Depuis ses débuts, Damon Motorcycles a su attirer l’attention des investisseurs et des clients avec des annonces de modèles tels que la HyperSport ou la HyperFighter, promettant jusqu’à 320 kilomètres d’autonomie et des vitesses maximales dépassant les 300 kilomètres/heure. Cet engouement initial s’est traduit par des réservations estimées à plus de 100 millions de dollars. Toutefois, la réalité actuelle est bien moins encourageante. Un des premiers financeurs de l’entreprise, Andy DeFrancesco, a intenté une action en justice de 3,2 millions de dollars, reprochant à la compagnie de ne pas avoir respecté son engagement de lui remettre des actions convenues en compensation de ses conseils et soutien financier. Cette action en justice, déposée à Vancouver, n’est pas le seul front ouvert : Damon doit également faire face à des litiges liés à des loyers impayés ainsi qu’à son fondateur et ancien PDG, Jay Giraud, qui a quitté l’entreprise suite à plusieurs changements internes.
Une équipe réduite au strict minimum
Les problèmes juridiques ne sont pas les seuls auxquels Damon Motorcycles est confronté. Selon ses derniers rapports financiers, l’entreprise compte actuellement seulement 13 employés, dont 11 à temps plein et 2 contractuels. Une situation bien loin de sa phase d’expansion où elle évoquait des centaines d’employés et une usine de production en Colombie-Britannique qui ne s’est jamais concrétisée. La diminution drastique du personnel compromet la capacité de la start-up à poursuivre sa production, surtout si l’on considère qu’elle affiche encore une liste de réservations s’élevant à plusieurs millions de dollars, théoriquement remboursables.
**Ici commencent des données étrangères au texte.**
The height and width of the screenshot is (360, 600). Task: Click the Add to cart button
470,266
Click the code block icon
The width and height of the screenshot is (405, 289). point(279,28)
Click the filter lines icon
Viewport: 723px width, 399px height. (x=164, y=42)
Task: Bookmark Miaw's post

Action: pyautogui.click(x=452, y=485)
En plus des problèmes juridiques et du manque d’effectif, Damon Motorcycles fait face à des dettes importantes et à l’absence d’un centre de fabrication opérationnel. Dans ce contexte difficile, la société se tourne vers d’autres domaines tels que le développement de logiciels de sécurité et la recherche d’alliances stratégiques avec des fabricants externes pour produire une moto électrique plus abordable. Cependant, avec des ressources humaines et financières aussi limitées, les chances de réaliser ces nouveaux objectifs semblent minces.
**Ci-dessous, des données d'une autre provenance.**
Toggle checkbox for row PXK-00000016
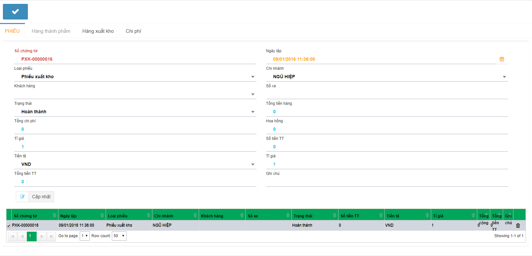 [9, 226]
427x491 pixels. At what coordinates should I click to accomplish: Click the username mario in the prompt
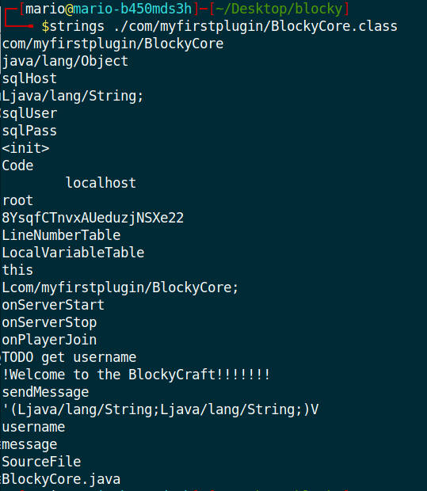[x=45, y=9]
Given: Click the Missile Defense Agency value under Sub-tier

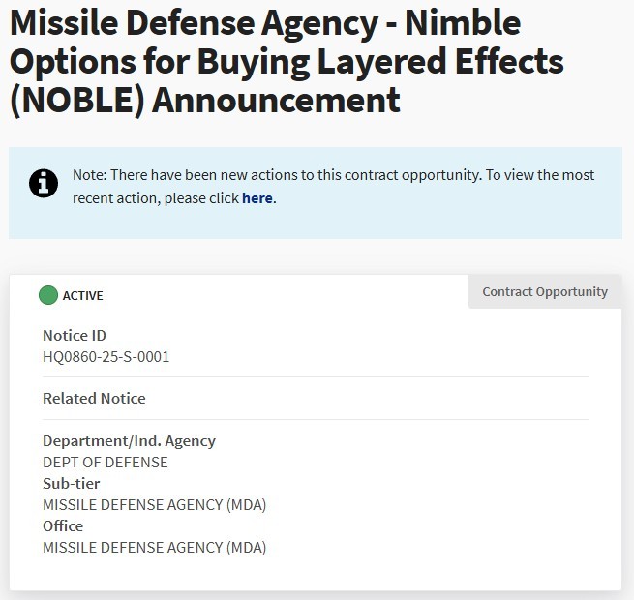Looking at the screenshot, I should coord(154,505).
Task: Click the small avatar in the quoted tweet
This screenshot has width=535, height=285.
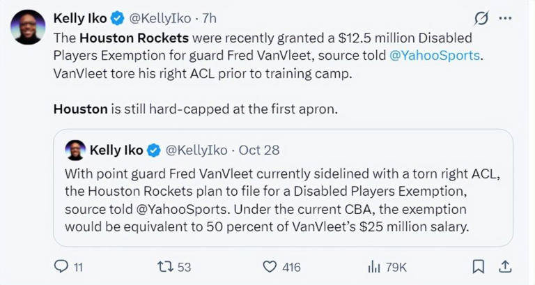Action: pyautogui.click(x=75, y=150)
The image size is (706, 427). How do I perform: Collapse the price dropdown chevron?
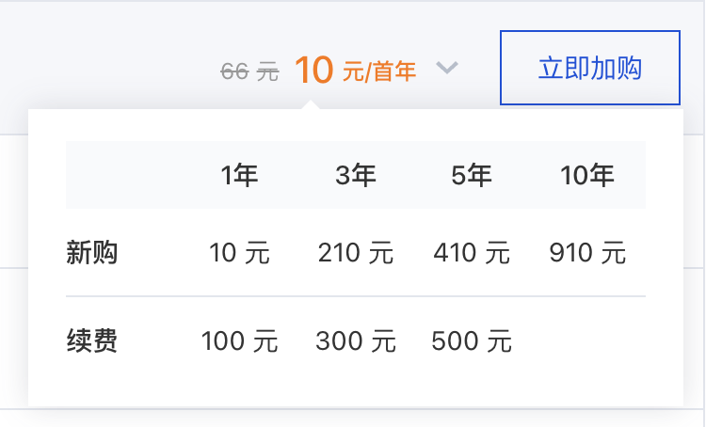click(x=447, y=68)
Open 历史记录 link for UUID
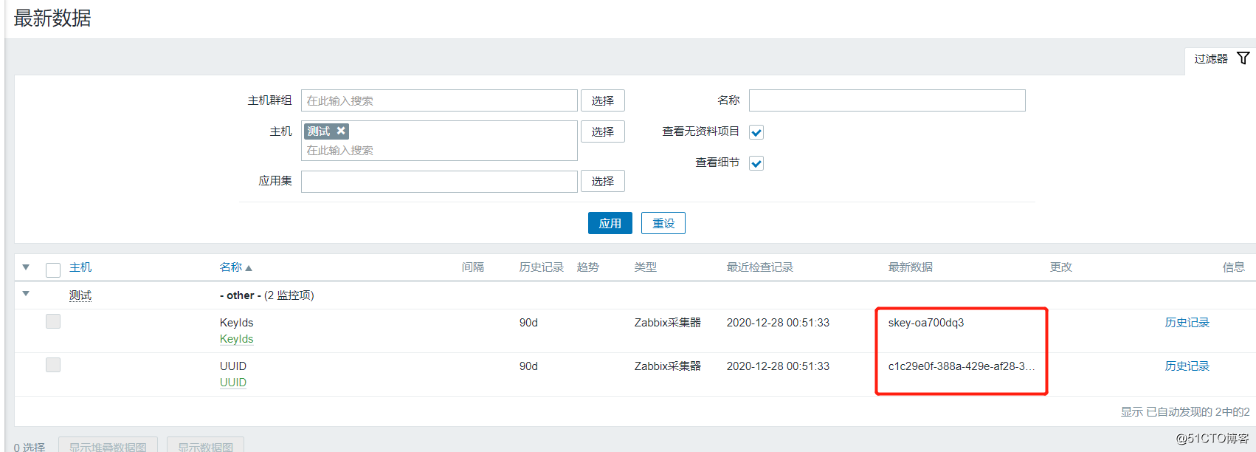 tap(1187, 366)
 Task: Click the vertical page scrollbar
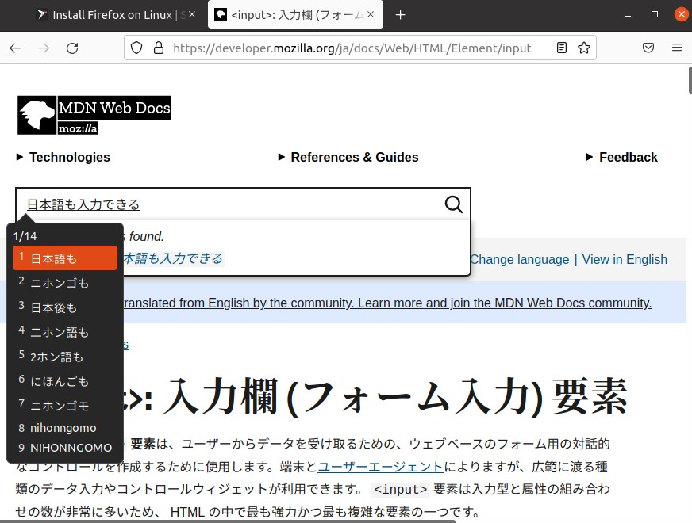point(687,79)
Un avenir incertain pour Damon Motorcycles
Le cas de Damon Motorcycles met en lumière les défis auxquels sont confrontées de nombreuses start-ups du secteur électrique. Des projets nés dans le but d’accélérer la transition vers la mobilité durable se retrouvent aujourd’hui confrontés à un marché plus compétitif, avec moins d’incitations et des investisseurs de plus en plus prudents. Alors que les litiges s’accumulent et que l’équipe se réduit, l’avenir des modèles HyperSport et HyperFighter (destinés à marquer un tournant dans l’industrie du deux-roues électriques) devient de plus en plus incertain.
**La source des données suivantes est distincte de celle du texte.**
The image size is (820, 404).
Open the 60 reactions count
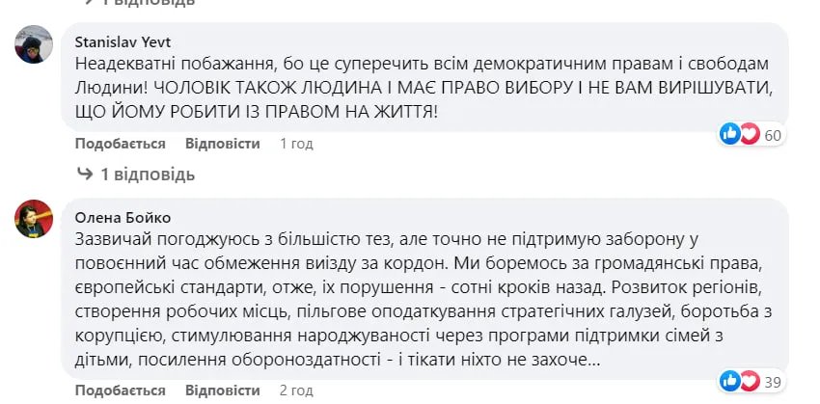click(773, 135)
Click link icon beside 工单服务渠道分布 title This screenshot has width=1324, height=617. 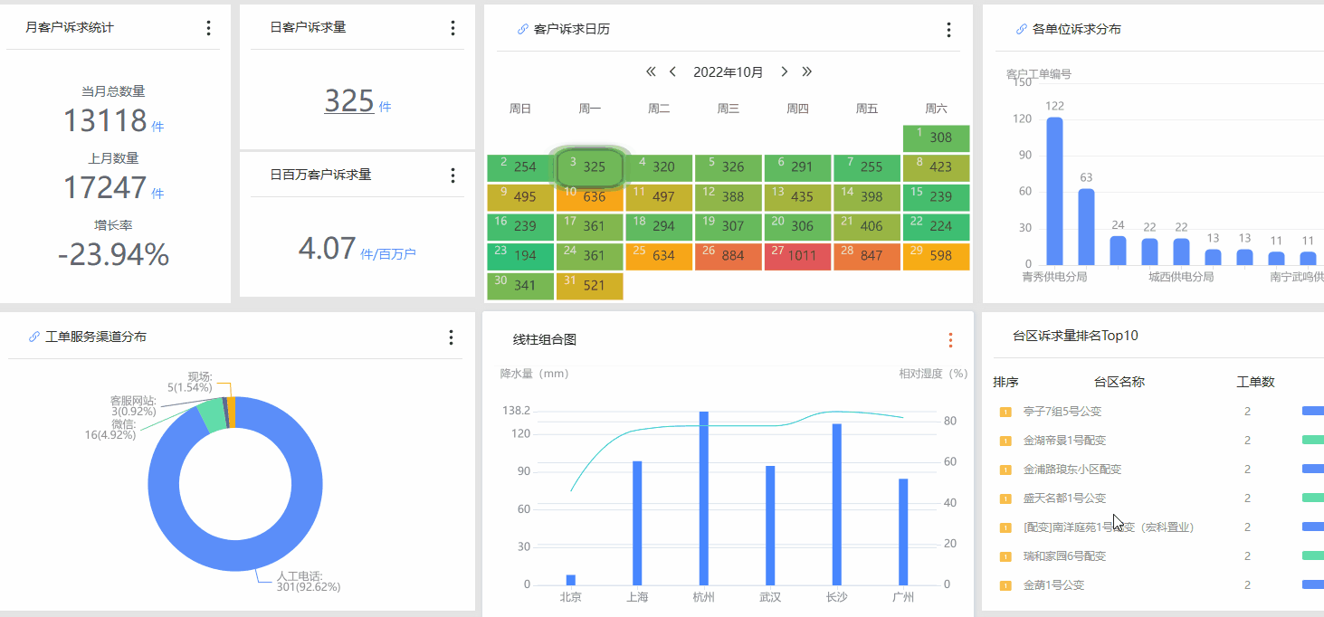point(34,337)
Pour l’instant, Damon Motorcycles lutte pour sa survie alors que son rêve ambitieux de mener la révolution électrique sur deux roues semble s’estomper au milieu des litiges, dettes et promesses non tenues. Le fabricant canadien de motos électriques cherchait à révolutionner le secteur avec des modèles offrant une autonomie étendue et une vitesse maximale élevée ; cependant, les obstacles s’accumulent et pourraient compromettre son avenir.